• WHAT THIS TASK INVOLVES
Output the rows beginning with the line containing "Where should I click to: Open" and ending with the line containing "will (x=1682, y=1130).", both included, as a JSON list of strings with one string per line and blank lines omitted.

• PROVIDED RECORDS
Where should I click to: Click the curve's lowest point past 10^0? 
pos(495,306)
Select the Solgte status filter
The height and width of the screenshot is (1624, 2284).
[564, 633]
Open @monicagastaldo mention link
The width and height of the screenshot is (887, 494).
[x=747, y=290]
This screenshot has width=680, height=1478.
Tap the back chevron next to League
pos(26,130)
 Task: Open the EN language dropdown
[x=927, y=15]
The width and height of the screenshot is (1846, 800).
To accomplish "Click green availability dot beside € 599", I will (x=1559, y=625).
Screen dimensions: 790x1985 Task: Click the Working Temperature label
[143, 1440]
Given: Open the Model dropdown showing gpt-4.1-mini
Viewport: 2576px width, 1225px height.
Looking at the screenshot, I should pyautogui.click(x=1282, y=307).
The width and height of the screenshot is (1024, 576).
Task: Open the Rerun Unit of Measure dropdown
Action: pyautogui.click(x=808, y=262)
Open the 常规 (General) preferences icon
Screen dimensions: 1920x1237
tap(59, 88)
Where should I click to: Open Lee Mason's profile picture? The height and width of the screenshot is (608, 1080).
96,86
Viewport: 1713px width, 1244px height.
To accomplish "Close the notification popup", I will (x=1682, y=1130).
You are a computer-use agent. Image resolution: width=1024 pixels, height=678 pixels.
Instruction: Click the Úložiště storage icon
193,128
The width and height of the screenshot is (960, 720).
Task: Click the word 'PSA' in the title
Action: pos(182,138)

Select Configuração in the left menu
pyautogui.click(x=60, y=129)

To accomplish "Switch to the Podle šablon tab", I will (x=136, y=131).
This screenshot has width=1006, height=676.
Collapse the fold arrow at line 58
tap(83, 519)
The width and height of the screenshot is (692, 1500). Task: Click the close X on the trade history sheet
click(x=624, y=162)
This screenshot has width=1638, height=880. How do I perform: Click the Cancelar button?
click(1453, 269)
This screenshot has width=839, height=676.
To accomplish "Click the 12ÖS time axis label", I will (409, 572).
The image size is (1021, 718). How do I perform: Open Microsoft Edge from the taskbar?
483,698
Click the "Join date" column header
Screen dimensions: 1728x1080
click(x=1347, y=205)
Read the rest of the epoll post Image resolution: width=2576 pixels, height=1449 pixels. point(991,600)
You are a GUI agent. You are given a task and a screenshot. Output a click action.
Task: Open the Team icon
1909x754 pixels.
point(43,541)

• EXERCISE ANSWER
[
  "Where should I click to: Open Lee Mason's profile picture? The height and width of the screenshot is (608, 1080).",
  "96,86",
  "Viewport: 1713px width, 1244px height.",
  "To accomplish \"Close the notification popup\", I will (x=1682, y=1130)."
]